Bxxxy awful is all I can say. Reminded me of my first Ford Anglia, it made more sense to shine a torch out of the window!

The rig has the halogen 1A1 main beam and 2A1 main and dipped beam. These are 165mm x100mm sealed units which where always useless even when they where new.

Having searched the net I see there appears to be a conversion to a Hella 72146 system:

http://www.rallylights.com/hella/165mm_lo.asp

But I cannot find anyone selling this kit in the UK.

Does anyone know or have exeprience of this kit or any other conversion that will do the job?

BTW I mentioned these upgrade lights once before that I have on my Discovery and see they are now on offer, buy one set get another free and the blue sidelights free.

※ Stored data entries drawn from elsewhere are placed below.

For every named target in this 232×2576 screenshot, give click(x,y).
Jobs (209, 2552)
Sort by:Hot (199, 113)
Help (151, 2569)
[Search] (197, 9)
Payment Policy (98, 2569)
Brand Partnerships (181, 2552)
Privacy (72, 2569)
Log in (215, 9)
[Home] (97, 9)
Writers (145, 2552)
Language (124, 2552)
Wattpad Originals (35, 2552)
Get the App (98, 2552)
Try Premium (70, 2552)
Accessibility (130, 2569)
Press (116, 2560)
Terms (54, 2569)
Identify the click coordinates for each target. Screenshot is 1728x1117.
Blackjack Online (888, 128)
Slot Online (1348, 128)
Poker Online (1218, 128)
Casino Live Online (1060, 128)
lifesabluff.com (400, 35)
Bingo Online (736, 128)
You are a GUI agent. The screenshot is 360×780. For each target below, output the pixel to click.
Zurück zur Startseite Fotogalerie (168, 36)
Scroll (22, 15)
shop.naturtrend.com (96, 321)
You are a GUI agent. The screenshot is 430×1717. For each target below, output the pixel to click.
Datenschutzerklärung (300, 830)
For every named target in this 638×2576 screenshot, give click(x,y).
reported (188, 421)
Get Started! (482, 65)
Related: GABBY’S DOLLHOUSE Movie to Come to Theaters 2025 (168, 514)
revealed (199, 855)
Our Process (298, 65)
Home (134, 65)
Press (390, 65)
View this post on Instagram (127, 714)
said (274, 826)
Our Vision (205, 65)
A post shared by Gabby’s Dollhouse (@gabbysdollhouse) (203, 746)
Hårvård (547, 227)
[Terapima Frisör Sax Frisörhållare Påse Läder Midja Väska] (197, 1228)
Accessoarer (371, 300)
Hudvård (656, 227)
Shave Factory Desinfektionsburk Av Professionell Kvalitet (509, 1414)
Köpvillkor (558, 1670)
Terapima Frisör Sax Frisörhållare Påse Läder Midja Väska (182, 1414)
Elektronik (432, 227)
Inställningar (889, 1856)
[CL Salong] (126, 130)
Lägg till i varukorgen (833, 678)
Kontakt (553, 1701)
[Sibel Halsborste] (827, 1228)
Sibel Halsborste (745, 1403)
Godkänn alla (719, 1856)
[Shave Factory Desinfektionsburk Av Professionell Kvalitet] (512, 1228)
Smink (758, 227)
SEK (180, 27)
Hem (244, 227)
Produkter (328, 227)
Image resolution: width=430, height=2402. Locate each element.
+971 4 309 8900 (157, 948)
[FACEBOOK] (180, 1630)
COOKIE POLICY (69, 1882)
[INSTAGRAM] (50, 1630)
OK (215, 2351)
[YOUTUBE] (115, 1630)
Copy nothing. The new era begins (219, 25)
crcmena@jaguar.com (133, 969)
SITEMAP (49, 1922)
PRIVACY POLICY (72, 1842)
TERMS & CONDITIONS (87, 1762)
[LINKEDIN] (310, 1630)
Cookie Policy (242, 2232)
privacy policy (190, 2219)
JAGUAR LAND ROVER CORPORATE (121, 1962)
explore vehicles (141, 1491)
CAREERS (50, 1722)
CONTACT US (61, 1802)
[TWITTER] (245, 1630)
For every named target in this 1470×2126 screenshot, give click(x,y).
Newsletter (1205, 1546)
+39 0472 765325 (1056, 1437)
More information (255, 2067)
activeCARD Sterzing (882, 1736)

http://www.powerbulbs.co.uk/

Regards

Chris


----------



## 88927 (May 10, 2005)

Hi Chris
Olley just fitted some new lights that he obtained from Duncan at Star Spangled Spanner (damondunc is his username on MHF). Don't know if they are the same as yours but maybe worth getting in touch. Also try Linda (LC1962) as well, I am sure one of them can help you out :lol: :lol: 

Keith


----------



## artona (Jan 19, 2006)

Hi Chris

the other guy to speak to is The Dish. Member on here who supplies light bulbs

stew


----------



## 96097 (Aug 22, 2005)

artona said:


> Hi Chris
> 
> the other guy to speak to is The Dish. Member on here who supplies light bulbs
> 
> stew


Stew- These are sealed units! You can't change just the bulb......

Sharon


----------



## olley (May 1, 2005)

Hi chris, Keith is right I got fed up with the poor performance of my sealed beams. Duncan obtained straight replacements with H4 xenon bulbs and left hand dip. Mine needed a slight modification to remove the spring achors. snipped them of with pliers.

You may need as I did, a wiring adaptor as for some reason the sealed beams are wired different, or you can just rewire your bulb connectors.

If you really want the best you can convert from H4 bulbs to Xenon HDI >>>here<<< :lol:

As thats an american site you list I would imagine the dip is righthand, and as their a lot more powerful I reckon you will get complaints from other drivers. 

Olley


----------



## artona (Jan 19, 2006)

_Stew- These are sealed units! You can't change just the bulb...... _

Thanks Sharon but I am quite aware what sealed units are my dear, _you are talking to the son of a ex-garage owner_.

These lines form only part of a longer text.